Grip force and movement response latencies. A–C, Average response latencies, based on participant means, for grip force, load force, and perpendicular velocity for trials involving the right target. Colored bars represent the three latency measures calculated by comparing leftward response and unperturbed trials (blue), rightward and leftward response trials (gray), and rightward response and unperturbed trials (red). Error bars indicate ±1 SE. C, Circles represent the movement response latencies for the left target.
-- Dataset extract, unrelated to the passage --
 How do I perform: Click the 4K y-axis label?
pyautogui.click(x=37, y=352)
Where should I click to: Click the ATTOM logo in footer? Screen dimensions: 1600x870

D, Grip force response latency versus movement response latency, where the latter was computed from the average of the load force and perpendicular velocity latencies. Each circle represents a single participant, and all three latencies are based on averaging the three latency measures. Open and filled circles represent latencies for the cursor and target jump trials, respectively. Dashed line indicates the unity line. Solid line indicates the regression slope computed using all points.

Figure 5.

Coordination of grip and load force. A, B, Average grip force (GF) plotted against average load force (LF) for movements to the right target involving either cursor (A) or target (B) jumps. Average force based on participant means. Blue and red traces represent trials requiring rightward and leftward movement corrections, respectively. Gray traces represent unperturbed trials. Open squares represent the average point at which the perturbation occurred. Open circles represent the average point at which participants reached the target. C, D, Grip and load forces, averaged over the 50 ms before reaching the target, as a function of the arc length of the target position relative to −5°. Each circle represented an average based on participant means. Blue and red circles represent perturbation trials requiring leftward and rightward responses, respectively. Gray circles represent unperturbed trials. Black circles represent training trials. Error bars indicate ±1 SE.